--- begin ---
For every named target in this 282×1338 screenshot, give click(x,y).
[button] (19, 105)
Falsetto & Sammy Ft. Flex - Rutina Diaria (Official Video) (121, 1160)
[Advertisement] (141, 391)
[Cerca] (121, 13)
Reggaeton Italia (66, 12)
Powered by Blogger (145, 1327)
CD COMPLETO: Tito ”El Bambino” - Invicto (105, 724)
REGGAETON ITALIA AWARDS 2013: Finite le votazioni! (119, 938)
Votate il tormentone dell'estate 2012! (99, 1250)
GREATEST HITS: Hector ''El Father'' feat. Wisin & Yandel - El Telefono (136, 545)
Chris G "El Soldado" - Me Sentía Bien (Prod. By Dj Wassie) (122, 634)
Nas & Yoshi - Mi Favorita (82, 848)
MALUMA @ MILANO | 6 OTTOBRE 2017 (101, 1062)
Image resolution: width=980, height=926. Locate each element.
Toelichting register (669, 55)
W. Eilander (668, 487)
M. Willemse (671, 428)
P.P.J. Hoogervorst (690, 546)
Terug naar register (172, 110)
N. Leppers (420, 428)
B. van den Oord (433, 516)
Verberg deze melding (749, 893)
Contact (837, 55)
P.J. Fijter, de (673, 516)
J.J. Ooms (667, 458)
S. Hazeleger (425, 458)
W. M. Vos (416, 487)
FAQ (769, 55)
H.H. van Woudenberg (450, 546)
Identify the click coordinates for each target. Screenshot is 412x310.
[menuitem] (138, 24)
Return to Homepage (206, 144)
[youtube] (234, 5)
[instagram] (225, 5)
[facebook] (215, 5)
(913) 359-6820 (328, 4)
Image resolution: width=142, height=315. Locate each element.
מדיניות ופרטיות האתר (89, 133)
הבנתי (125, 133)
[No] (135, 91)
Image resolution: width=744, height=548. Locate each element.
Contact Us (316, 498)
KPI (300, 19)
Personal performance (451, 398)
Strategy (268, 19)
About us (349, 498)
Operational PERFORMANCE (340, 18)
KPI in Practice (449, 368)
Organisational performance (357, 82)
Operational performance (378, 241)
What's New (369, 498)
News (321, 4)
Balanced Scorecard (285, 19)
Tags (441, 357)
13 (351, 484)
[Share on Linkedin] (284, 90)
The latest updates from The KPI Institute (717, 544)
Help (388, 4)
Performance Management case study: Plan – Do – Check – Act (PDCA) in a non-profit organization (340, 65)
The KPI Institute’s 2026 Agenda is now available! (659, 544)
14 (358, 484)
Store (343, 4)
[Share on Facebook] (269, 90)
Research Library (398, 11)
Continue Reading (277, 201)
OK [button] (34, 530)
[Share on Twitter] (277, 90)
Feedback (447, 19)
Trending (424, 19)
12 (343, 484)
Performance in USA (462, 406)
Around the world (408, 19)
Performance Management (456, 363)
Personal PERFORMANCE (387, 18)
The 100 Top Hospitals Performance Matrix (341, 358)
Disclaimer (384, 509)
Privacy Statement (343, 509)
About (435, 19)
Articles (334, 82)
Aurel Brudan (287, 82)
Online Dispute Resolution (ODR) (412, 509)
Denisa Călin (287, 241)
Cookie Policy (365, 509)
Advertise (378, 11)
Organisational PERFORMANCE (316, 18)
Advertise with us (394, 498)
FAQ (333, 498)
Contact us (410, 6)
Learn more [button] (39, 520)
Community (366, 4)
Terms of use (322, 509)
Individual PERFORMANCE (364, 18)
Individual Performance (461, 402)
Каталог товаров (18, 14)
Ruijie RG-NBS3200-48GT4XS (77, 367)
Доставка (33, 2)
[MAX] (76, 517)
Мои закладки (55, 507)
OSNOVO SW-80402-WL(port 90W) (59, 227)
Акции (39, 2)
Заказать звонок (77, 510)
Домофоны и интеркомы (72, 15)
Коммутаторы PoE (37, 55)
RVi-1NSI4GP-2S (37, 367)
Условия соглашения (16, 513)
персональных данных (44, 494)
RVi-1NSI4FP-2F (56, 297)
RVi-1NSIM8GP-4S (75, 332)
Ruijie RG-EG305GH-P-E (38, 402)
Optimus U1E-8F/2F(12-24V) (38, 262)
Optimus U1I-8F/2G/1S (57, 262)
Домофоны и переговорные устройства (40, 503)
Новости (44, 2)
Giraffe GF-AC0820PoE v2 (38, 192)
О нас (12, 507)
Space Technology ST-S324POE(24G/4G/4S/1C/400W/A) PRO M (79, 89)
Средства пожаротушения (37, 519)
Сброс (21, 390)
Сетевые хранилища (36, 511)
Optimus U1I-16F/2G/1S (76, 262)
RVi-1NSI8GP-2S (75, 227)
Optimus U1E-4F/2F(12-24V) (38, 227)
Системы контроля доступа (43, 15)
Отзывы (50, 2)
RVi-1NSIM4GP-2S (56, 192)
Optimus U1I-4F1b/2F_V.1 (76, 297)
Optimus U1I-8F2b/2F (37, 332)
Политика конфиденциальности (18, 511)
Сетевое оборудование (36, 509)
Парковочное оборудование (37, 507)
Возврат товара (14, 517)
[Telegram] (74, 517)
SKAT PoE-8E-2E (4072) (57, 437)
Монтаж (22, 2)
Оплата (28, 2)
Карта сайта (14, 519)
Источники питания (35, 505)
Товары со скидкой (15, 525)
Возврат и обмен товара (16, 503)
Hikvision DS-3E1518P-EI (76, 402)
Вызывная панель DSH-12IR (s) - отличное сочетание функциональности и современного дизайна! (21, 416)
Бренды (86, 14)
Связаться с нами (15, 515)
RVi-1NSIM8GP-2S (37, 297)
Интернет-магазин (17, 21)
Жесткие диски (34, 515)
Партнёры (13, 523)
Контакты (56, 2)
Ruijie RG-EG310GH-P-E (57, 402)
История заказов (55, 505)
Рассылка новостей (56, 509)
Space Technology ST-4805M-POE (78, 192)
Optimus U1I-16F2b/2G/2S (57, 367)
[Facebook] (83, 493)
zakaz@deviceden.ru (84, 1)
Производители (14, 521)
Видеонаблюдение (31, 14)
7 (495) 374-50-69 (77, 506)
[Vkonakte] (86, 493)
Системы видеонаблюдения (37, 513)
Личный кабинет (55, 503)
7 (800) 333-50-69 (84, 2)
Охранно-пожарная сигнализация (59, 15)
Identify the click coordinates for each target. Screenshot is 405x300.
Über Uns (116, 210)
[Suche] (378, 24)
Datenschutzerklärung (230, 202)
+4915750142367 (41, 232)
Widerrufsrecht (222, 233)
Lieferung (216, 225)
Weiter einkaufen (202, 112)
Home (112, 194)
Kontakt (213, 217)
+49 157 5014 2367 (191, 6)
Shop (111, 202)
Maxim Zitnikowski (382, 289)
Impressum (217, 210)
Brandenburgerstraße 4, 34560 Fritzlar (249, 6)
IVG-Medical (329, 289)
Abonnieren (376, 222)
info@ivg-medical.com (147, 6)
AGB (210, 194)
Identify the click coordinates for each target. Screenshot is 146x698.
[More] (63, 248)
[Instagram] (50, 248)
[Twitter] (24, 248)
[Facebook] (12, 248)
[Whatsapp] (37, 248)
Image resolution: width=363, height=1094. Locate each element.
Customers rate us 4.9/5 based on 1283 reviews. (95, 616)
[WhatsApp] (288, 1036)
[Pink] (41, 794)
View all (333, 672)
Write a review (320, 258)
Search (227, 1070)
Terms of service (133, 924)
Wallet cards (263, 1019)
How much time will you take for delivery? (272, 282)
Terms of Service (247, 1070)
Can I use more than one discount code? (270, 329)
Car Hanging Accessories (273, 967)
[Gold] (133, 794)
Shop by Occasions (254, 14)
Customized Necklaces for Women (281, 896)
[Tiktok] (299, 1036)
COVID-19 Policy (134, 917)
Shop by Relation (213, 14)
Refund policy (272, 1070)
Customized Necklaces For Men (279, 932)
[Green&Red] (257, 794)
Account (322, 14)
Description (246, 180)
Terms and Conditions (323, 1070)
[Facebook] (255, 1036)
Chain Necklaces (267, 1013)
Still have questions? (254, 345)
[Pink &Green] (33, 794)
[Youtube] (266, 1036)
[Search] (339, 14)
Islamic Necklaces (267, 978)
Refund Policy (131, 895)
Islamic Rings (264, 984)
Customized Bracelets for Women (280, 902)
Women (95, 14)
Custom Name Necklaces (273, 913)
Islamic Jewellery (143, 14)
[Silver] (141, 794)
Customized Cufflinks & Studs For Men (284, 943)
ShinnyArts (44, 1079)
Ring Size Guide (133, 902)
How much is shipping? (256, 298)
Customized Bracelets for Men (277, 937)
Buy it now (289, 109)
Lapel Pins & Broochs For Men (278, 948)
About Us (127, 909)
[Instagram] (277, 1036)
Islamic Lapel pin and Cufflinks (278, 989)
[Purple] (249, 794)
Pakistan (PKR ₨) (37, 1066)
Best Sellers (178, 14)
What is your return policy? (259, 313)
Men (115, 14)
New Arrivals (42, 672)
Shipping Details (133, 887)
--- end ---
* **EXERCISE PROMPT**:
Please output the records exactly, starting at the line that contains "Terms of Service (247, 1070)" and ending at the line that contains "Best Sellers (178, 14)", both included.

* **RESPONSE FOR THIS EXERCISE**:
Terms of Service (247, 1070)
Can I use more than one discount code? (270, 329)
Car Hanging Accessories (273, 967)
[Gold] (133, 794)
Shop by Occasions (254, 14)
Customized Necklaces for Women (281, 896)
[Tiktok] (299, 1036)
COVID-19 Policy (134, 917)
Shop by Relation (213, 14)
Refund policy (272, 1070)
Customized Necklaces For Men (279, 932)
[Green&Red] (257, 794)
Account (322, 14)
Description (246, 180)
Terms and Conditions (323, 1070)
[Facebook] (255, 1036)
Chain Necklaces (267, 1013)
Still have questions? (254, 345)
[Pink &Green] (33, 794)
[Youtube] (266, 1036)
[Search] (339, 14)
Islamic Necklaces (267, 978)
Refund Policy (131, 895)
Islamic Rings (264, 984)
Customized Bracelets for Women (280, 902)
Women (95, 14)
Custom Name Necklaces (273, 913)
Islamic Jewellery (143, 14)
[Silver] (141, 794)
Customized Cufflinks & Studs For Men (284, 943)
ShinnyArts (44, 1079)
Ring Size Guide (133, 902)
How much is shipping? (256, 298)
Customized Bracelets for Men (277, 937)
Buy it now (289, 109)
Lapel Pins & Broochs For Men (278, 948)
About Us (127, 909)
[Instagram] (277, 1036)
Islamic Lapel pin and Cufflinks (278, 989)
[Purple] (249, 794)
Pakistan (PKR ₨) (37, 1066)
Best Sellers (178, 14)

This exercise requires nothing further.